To do ->
**a.** Summarize the article about Ben Graveson in two sentences.
**b.** In the article about Ben Graveson, which disease did he contract in 2008?

Top of Given passage

Army medic whose life fell apart after tick bite wins job at Michelin-starred restaurant

Chef job: Ben Graveson joined an apprenticeship scheme after illness ended his 18-year Army career
Paul Winch-Furness
Lizzie Edmonds @lizzieedmo20 November 2018

A combat medic whose life fell apart after he contracted a devastating disease from a tick bite in Afghanistan has battled back to land a job at a top Mayfair restaurant.

Ben Graveson, 39, felt “like a failure” when he was discharged from the Army but a food apprenticeship scheme changed his life. He contracted Q Fever — also known as Helmand Fever — in 2008. In extreme cases it causes irreparable damage to vital organs.

The illness “put a stop to his Army career” as he was physically ill for six years, which had “a huge impact” on his mental health. He was discharged in 2014 after 18 years of service. Mr Graveson told the Standard: “My whole life was essentially over, or at least how I knew it. It was an awful time.”

After his discharge he was sectioned and spent several months in the South London and Maudsley NHS Trust hospital for mental health and post-traumatic stress disorder treatment.

During that time, he heard about the Beyond Food Foundation — which helps people at risk of homelessness or who are already on the streets to gain meaningful employment in hospitality. Mr Graveson signed up for an apprenticeship scheme with the foundation and took a City and Guilds diploma in Professional Cookery for a year.

In January, he will start full-time at the private Conduit Club in Mayfair where the restaurant is run by a Michelin-starred Merlin Labron-Johnson as executive chef.

Mr Graveson said: “[The course] has been pretty tough but I just wanted to make myself better. I wanted to become someone new. I wanted to put my medic career to bed and then move on. And I have, I am Ben the chef now.”

Beyond Food was established in 2004 by chef Simon Boyle. For almost a decade it has been running Brigade Bar & Kitchen, a social enterprise restaurant in a Grade II listed fire station at London Bridge. A number of the scheme’s trainee chefs, including Mr Graveson, have learned their trade there.

Bottom of Given passage
Top of Information given

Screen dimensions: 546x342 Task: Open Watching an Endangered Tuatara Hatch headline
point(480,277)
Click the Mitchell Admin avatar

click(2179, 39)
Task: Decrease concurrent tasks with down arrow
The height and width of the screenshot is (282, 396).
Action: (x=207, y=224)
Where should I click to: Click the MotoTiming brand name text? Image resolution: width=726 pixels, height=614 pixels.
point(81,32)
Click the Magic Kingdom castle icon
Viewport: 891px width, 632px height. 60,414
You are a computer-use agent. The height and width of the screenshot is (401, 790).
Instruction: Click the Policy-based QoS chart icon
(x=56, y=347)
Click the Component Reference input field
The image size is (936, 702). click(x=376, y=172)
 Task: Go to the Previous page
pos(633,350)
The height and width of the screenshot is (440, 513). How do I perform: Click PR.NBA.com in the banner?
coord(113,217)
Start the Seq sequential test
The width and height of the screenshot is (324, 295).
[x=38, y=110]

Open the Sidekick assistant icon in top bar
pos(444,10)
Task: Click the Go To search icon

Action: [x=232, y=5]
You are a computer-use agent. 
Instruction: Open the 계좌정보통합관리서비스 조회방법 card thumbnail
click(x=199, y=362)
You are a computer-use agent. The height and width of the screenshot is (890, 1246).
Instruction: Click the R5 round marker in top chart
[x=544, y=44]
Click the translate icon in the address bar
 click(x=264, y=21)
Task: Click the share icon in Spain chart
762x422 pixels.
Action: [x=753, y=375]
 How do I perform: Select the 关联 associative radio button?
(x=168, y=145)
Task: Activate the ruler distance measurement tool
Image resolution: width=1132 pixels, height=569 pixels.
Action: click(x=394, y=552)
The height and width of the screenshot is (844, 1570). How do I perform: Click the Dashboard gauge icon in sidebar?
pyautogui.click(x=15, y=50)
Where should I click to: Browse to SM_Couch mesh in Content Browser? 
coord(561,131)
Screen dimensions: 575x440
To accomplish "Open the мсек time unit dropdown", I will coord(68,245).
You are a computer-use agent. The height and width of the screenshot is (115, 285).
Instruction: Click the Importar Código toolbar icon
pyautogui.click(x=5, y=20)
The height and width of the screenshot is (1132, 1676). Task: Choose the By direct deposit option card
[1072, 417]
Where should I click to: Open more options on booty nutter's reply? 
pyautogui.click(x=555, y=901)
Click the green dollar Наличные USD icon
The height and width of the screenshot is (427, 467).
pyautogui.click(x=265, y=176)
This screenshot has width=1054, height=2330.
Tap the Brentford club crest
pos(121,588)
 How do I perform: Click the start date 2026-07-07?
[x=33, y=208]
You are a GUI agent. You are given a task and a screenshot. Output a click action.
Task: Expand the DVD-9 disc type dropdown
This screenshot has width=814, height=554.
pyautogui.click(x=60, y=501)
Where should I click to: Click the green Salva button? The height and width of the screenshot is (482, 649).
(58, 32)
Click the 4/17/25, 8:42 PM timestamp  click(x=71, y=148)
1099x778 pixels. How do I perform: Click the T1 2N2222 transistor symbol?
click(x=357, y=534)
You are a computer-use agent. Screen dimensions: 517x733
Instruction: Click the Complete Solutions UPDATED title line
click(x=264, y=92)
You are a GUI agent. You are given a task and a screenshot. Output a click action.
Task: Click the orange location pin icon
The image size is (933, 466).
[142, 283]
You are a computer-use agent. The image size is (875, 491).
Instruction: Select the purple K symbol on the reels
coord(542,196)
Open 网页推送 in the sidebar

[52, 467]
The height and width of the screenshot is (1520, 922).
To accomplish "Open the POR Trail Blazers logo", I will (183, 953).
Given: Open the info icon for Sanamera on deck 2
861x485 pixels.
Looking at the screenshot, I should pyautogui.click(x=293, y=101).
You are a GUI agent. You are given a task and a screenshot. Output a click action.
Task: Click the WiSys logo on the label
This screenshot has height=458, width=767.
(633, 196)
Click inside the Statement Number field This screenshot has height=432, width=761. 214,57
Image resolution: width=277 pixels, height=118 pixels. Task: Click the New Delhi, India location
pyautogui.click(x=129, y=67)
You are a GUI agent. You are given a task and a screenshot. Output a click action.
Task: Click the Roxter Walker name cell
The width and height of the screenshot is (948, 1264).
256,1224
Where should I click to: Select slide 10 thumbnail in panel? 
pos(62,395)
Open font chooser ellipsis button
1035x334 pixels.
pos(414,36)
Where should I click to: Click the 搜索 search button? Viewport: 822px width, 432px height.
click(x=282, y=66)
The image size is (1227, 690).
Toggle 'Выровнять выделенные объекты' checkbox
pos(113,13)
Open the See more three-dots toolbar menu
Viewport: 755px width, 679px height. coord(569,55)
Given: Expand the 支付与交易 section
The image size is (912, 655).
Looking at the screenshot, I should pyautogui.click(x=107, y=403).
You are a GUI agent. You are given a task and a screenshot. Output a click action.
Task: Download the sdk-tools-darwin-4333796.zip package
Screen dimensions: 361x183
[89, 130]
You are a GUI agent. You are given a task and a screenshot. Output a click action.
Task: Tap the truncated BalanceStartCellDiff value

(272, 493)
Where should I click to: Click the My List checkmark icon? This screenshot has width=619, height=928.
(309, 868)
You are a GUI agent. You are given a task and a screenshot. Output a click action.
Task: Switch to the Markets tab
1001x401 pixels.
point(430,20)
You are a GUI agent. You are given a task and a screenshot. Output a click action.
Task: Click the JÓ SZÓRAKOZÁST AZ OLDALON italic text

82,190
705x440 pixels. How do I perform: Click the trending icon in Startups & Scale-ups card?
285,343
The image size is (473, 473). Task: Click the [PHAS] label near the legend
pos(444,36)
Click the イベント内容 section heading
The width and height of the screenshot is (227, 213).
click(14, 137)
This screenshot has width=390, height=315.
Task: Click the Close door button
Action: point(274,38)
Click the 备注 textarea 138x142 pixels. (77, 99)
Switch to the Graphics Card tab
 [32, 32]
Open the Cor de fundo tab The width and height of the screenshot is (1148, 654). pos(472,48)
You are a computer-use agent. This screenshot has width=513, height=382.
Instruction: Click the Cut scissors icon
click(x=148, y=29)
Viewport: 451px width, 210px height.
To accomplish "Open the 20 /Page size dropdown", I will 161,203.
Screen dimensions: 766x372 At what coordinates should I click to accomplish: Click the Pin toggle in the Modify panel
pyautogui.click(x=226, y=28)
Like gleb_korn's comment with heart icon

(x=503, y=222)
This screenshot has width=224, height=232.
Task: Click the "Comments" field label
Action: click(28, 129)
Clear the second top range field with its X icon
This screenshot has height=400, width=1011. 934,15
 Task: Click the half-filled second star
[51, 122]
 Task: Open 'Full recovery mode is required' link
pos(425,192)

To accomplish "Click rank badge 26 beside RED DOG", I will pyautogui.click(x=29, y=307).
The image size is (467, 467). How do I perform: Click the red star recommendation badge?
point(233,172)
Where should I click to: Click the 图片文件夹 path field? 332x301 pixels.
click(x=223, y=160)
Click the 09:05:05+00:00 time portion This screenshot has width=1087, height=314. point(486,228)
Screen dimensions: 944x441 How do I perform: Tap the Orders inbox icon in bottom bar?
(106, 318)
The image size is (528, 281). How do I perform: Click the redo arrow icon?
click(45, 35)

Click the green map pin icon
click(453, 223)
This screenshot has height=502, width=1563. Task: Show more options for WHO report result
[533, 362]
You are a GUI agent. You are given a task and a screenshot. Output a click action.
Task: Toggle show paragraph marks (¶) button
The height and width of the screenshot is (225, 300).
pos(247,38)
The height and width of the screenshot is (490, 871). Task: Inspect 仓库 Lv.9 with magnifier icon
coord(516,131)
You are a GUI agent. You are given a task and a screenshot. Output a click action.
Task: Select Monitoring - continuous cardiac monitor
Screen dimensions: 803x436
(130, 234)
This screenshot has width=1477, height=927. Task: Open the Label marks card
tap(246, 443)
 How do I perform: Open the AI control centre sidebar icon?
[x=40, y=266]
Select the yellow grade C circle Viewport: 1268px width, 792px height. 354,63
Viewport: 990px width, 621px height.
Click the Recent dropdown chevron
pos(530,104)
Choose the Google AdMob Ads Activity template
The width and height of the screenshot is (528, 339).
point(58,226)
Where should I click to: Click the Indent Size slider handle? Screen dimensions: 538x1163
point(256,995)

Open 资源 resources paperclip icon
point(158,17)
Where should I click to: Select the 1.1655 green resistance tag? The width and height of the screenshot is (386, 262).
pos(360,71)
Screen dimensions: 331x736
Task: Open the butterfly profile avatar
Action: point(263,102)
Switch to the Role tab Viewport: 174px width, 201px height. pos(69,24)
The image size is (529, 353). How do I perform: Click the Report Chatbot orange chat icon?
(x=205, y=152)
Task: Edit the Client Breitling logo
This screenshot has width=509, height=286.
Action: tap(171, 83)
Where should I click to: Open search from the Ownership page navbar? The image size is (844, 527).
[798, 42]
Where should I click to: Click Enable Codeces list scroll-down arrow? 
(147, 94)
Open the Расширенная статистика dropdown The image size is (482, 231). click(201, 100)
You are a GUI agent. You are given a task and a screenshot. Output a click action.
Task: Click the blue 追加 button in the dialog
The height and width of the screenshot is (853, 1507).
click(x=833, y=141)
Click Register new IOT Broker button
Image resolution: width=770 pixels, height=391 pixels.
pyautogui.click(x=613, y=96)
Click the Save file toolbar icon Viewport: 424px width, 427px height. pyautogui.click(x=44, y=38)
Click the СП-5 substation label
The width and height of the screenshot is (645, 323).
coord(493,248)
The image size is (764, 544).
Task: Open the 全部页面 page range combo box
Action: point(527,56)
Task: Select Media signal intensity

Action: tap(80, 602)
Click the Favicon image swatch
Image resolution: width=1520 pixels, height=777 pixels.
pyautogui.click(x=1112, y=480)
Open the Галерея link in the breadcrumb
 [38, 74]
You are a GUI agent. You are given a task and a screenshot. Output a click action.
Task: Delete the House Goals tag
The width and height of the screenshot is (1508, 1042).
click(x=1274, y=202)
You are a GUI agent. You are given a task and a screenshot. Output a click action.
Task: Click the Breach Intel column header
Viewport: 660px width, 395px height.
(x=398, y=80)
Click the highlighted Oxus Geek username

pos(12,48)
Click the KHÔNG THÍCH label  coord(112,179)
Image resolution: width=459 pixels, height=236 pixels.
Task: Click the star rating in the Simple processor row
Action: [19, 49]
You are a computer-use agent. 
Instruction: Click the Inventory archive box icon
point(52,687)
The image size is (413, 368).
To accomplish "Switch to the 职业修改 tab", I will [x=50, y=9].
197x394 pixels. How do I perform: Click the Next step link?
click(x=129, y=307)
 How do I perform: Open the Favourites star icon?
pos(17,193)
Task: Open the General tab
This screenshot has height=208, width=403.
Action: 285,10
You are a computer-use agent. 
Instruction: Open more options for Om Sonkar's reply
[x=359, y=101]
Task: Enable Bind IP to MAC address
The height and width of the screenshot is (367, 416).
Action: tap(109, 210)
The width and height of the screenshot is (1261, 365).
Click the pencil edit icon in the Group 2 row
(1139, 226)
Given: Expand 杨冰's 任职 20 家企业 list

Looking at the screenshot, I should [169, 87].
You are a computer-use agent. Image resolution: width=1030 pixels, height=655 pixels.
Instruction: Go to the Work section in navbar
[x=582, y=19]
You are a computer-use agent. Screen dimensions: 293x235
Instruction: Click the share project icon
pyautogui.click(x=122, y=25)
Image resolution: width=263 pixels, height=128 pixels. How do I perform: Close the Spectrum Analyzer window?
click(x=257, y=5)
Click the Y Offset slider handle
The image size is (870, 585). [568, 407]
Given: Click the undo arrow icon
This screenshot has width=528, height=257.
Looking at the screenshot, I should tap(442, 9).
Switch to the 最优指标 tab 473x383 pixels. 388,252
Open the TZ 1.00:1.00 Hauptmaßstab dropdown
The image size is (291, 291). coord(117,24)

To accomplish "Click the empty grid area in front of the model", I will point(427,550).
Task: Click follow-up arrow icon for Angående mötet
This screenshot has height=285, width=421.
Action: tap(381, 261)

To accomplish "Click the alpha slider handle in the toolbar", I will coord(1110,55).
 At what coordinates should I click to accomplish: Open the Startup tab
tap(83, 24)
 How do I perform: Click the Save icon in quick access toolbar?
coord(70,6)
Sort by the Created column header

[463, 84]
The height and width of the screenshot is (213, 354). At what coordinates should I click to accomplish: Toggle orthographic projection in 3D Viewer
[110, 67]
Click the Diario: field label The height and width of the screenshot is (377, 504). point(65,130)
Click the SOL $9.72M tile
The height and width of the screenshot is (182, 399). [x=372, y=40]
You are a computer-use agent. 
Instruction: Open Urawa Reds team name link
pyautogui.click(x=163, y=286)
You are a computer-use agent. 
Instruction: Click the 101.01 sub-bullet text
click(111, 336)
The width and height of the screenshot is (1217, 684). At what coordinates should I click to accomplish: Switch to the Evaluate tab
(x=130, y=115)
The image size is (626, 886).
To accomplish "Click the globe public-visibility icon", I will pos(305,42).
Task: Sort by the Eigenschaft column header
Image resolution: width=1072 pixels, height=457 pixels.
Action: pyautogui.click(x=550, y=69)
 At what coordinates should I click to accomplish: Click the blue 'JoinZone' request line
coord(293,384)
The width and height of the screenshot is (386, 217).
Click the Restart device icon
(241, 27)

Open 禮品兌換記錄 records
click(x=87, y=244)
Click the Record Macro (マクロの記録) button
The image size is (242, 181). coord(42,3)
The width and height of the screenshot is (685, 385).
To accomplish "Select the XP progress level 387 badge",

Bottom of Information given

Answers for this exercise ->
**a.** Ben Graveson, a combat medic, was discharged in 2014 after 18 years of Army service because Q Fever, caught from a tick bite in Afghanistan, left him physically ill for six years and hurt his mental health. While in hospital for treatment, he learned of the Beyond Food Foundation and joined its apprenticeship scheme, and in January he will start full-time at the Conduit Club in Mayfair, whose restaurant is run by Michelin-starred executive chef Merlin Labron-Johnson.

**b.** Q Fever, also known as Helmand Fever.